(Stored data)
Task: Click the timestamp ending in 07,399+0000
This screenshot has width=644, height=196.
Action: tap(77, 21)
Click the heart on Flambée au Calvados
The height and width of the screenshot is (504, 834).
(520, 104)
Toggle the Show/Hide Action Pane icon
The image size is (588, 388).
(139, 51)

What to do:
An exact repetition of the data above is all that is needed.

Reply to the exercise:
Task: Click the timestamp ending in 07,399+0000
This screenshot has width=644, height=196.
Action: tap(77, 21)
Click the heart on Flambée au Calvados
The height and width of the screenshot is (504, 834).
(520, 104)
Toggle the Show/Hide Action Pane icon
The image size is (588, 388).
(139, 51)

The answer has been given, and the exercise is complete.